Elle a, en outre, décliné les efforts consentis dans le domaine dont les plans dédiés aux infrastructures de transport, notamment les stratégies logistique et portuaire nationale à l’horizon 2030, et le plan de développement du secteur de la marine marchande, aérien et ferroviaire.


Parmi les projets pilotes, le port Tanger Med permet au Royaume, selon une récente étude de la CNUCED, d’occuper la première place en Afrique en termes d’indice de liaisons maritimes en 2017 mais également de jouer le rôle de corridor commercial stratégique entre l’Europe, l’Afrique et l’est de l’Asie.

Cette position devra encore être renforcée après l’achèvement de Tanger-Med 2, qui augmentera sa capacité en traitant 9 millions de conteneurs par an.

L’actuelle session du COMCEC, a noté Mme Eddarhem, est une étape très importante pour une évaluation complète des diverses mesures et réalisations ainsi que du bilan de la coopération conjointe au cours de l’année écoulée, assurant qu’il incombe à tous les États et institutions de l’OCI, de maintenir la méthodologie utilisée pour diagnostiquer les domaines et concevoir des projets concrets pour renforcer cette coopération et d’atteindre les objectifs du plan décennal 2016-2025.

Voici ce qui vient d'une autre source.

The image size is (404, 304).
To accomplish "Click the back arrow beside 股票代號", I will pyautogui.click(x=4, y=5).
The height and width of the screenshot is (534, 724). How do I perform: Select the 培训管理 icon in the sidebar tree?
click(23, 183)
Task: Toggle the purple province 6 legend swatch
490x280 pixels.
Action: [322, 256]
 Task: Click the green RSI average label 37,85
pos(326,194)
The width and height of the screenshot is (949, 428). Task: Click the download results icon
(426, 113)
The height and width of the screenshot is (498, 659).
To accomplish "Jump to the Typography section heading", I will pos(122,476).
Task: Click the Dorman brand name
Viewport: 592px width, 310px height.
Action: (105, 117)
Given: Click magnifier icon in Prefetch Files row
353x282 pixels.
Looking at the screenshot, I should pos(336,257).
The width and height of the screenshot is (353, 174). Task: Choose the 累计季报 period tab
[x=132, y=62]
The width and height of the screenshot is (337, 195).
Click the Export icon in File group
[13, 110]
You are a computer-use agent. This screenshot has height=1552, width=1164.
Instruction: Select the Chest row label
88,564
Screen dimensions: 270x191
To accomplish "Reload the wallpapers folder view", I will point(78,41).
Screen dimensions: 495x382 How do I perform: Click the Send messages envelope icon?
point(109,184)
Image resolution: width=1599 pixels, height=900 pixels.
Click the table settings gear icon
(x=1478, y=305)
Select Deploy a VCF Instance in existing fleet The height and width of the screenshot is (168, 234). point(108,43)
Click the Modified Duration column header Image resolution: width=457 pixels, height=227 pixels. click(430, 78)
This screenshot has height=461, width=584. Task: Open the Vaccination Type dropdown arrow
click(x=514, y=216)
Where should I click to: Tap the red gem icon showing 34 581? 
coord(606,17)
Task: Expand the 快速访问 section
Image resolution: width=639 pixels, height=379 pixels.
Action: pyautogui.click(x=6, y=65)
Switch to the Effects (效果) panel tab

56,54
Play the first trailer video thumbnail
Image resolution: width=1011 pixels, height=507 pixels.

Le Maroc est fermement convaincu de l’importance de promouvoir la coopération et la coordination au sein de l’espace islamique, une conviction confortée par le soutien du Royaume, fondé sur la vision de SM le Roi Mohammed VI, à toutes les mesures prises au niveau de l’Organisation en vue du renforcement des liens de coopération globale entre les pays frères.


En ligne avec cette forte volonté, le volume des échanges commerciaux du Royaume et ces partenaires de ces pays a atteint, en 2016, plus de 8,6 milliards de dollars, a précisé Mme Eddarhem, rappelant la tenue au Maroc de nombreuses rencontres en coopération avec des organismes partenaires, entre autres, le pont du commerce arabo-africain lancé avec la société internationale islamique de financement du commerce à Rabat et qui constitue un maillon supplémentaire dans l’intégration économique et commerciale de ces régions ou encore les activités de renforcement des capacités dans les domaines commerciaux destinées aux États membres.